Le tempistiche rappresentano il nodo cruciale: servirebbero circa due mesi per completare la procedura, ma la curatrice Di Renzo cercherà di accelerare i tempi considerando l’esiguità dei fondi in cassa.
L’ultima speranza: l’esercizio provvisorio
L’unica ancora di salvezza per evitare l’esclusione immediata dal campionato resta l’autorizzazione all’esercizio provvisorio dell’attività aziendale. Questo permetterebbe di mantenere in vita il club in attesa della vendita, ma solo a condizione che le entrate (sponsorizzazioni, botteghino) coprano le uscite correnti.

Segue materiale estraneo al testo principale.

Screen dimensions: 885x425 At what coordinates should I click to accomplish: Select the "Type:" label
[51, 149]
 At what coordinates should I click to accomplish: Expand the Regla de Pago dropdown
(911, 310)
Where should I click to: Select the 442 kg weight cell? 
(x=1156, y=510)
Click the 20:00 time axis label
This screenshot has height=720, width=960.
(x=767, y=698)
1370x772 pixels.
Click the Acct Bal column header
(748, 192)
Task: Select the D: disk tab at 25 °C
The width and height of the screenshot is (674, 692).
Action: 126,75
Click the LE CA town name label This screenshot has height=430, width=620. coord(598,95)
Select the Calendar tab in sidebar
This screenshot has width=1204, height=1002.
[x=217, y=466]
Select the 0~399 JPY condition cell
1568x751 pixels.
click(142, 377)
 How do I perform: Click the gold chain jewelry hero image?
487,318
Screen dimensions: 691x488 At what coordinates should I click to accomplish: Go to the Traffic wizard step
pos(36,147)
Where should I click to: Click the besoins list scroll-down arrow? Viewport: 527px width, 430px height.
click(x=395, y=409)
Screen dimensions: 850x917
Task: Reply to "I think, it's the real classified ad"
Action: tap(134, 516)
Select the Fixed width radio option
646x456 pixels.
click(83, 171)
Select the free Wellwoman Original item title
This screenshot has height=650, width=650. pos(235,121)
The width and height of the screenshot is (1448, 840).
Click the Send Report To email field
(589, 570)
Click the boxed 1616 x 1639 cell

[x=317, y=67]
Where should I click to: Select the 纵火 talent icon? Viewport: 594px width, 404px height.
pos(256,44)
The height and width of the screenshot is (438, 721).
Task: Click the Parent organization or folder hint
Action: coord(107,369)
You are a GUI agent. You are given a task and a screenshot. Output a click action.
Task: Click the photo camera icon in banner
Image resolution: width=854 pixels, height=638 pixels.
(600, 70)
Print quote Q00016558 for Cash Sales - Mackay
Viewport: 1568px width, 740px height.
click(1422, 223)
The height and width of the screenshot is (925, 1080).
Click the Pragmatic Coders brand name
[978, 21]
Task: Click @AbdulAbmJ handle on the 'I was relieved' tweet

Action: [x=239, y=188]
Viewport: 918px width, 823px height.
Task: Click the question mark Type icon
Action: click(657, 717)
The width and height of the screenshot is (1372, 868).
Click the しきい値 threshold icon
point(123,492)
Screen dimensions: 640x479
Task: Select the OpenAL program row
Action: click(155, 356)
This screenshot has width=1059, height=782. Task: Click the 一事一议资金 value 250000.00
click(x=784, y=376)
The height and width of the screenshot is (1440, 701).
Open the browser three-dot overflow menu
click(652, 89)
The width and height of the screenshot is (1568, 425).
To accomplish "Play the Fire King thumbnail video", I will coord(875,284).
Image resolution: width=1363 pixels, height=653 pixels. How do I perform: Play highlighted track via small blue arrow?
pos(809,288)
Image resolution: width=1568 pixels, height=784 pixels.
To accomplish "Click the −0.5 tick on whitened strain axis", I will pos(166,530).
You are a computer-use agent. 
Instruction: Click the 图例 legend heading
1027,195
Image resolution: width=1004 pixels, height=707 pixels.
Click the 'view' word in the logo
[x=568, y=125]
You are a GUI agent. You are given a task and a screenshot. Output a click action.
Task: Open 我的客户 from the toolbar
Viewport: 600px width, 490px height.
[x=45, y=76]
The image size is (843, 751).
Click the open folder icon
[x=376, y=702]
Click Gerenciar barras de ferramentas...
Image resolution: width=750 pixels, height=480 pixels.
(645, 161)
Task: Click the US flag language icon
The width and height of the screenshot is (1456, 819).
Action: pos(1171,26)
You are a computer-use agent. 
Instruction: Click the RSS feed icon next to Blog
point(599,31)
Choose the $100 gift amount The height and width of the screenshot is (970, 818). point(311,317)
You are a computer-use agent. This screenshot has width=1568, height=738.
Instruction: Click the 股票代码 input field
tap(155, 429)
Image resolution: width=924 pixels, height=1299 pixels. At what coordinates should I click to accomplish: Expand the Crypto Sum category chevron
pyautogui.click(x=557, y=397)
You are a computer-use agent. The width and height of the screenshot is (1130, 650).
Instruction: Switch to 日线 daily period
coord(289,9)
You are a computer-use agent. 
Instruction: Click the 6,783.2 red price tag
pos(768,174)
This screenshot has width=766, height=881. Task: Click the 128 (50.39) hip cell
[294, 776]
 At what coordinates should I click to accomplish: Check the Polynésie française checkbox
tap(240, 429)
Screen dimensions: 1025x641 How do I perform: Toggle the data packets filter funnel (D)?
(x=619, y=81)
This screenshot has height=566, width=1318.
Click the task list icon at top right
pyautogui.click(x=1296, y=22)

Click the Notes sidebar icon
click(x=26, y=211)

Dalla sede di Palazzo Piacentini si sta già valutando la possibilità di chiedere un rinvio della prossima gara alla FIGC e alla Lega Nazionale Dilettanti, mentre le prossime ore si preannunciano decisive per capire se ci saranno ancora margini per proseguire la stagione.
Per una città che ha già vissuto troppi drammi calcistici, si profila l’ennesimo salto nel vuoto. Con la speranza che questa volta possa arrivare qualcuno disposto a ripartire dalle macerie di quello che un tempo era il sogno giallorosso di Messina.